• BLOCO DE TEXTO:
----------
Se o objetivo da entrevista de Fabio Wajngarten (ex-secretário de comunicação do governo Bolsonaro) à Veja foi isentar o presidente de culpa na condução da pandemia, a tentativa foi deveras mal sucedida. Fabio afirma basicamente que houve um movimento capitaneado por ele próprio (e que envolveu presidentes do Senado e da Câmara, PGR, ministros do STF) para que o governo adquirisse as 70 milhões de doses da vacina oferecidas pela Pfizer no ano passado, mas que a negócio não saiu por causa da incompetência do ministério da Saúde.
----------
• CONTEÚDO DOS DADOS:
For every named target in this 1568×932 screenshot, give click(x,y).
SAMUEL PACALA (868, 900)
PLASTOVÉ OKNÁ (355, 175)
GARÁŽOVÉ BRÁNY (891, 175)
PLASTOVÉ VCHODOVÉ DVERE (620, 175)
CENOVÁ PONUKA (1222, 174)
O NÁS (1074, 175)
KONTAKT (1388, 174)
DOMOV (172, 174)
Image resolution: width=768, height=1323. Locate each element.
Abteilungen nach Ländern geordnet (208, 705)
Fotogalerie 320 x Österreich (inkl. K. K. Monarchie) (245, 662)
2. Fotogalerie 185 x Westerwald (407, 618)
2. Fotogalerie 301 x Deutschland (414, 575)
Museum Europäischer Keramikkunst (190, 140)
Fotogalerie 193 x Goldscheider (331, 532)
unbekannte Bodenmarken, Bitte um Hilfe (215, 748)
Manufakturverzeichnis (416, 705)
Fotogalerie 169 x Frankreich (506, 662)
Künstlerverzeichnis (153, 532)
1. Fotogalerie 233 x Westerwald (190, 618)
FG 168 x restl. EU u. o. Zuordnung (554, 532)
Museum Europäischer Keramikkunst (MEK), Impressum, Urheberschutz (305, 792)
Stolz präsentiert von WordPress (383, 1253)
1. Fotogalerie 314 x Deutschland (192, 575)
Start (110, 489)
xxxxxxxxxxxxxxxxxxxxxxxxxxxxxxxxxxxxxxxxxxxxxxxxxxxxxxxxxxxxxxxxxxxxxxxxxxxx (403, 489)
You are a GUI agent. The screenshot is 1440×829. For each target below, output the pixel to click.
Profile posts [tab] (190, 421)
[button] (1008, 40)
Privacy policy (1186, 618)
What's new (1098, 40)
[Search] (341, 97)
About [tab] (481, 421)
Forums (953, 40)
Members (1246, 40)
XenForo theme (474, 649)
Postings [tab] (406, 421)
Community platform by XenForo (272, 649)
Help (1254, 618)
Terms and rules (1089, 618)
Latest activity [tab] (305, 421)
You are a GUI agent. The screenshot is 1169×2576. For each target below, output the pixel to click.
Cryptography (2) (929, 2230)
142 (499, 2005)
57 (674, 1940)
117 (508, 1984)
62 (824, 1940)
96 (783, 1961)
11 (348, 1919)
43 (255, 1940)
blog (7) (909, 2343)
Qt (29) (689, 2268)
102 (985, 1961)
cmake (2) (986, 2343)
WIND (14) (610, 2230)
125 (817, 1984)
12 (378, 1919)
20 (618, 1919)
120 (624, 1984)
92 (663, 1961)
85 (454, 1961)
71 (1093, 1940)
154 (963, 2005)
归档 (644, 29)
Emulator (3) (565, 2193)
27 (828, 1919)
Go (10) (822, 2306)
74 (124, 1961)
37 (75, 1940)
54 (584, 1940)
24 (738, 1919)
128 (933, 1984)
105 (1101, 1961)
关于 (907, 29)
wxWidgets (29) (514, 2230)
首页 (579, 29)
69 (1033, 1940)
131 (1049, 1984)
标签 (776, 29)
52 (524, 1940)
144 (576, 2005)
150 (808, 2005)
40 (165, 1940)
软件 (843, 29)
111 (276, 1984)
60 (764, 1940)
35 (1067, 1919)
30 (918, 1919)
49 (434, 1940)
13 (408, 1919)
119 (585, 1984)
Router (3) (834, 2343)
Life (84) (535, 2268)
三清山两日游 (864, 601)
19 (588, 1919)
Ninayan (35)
----------
• TAREFA 1:
Responda com base no texto sobre a entrevista de Fabio Wajngarten:
(a) A qual veículo ele concedeu a entrevista?
(b) Quantas doses da vacina a Pfizer ofereceu no ano passado?
(c) A que ele atribui o fato de o negócio não ter saído?
• TAREFA 2:
Escreva a continuação do texto sobre a entrevista de Fabio Wajngarten, começando logo após a última frase.
O material não tem relação com o texto.

• RESPOSTA 1:
(a) À Veja.
(b) 70 milhões de doses.
(c) À incompetência do ministério da Saúde.

• RESPOSTA 2:
Jair Bolsonaro, o dono da caneta mais poderosa do Brasil, aquele mesmo que escolheu a dedo um ministro da Saúde que lhe obedecesse bovinamente, não teve nada a ver com isso, segundo essa curiosa narrativa. Como estamos às vésperas da instalação da CPI que vai apurar as ações e omissões do governo federal diante da Covid-19, é evidente o que o ex-ministro tenta fazer com essa entrevista: livrar a sua cara (“Falei com a República inteira a respeito [da vacina]”, garante ele) e a do presidente – talvez imaginando que os consideráveis nacos do poder que Bolsonaro mantém possam lhe ser úteis durante a investigação que ocorrerá no Senado.
A entrevista inaugura uma fase que promete ser terrível para o governo e, consequentemente, ótima para o país. Bolsonaro e sua trupe de tresloucados precisarão se explicar. Se tudo correr bem, o óbvio saltará aos olhos de todos: o governo federal comete um crime continuado contra a população do próprio país e os responsáveis precisam ser afastados o quanto antes (para que evitemos mais mortes estúpidas) e punidos exemplarmente (porque um país civilizado não pode tolerar assassinato em massa cometido por seus representantes eleitos).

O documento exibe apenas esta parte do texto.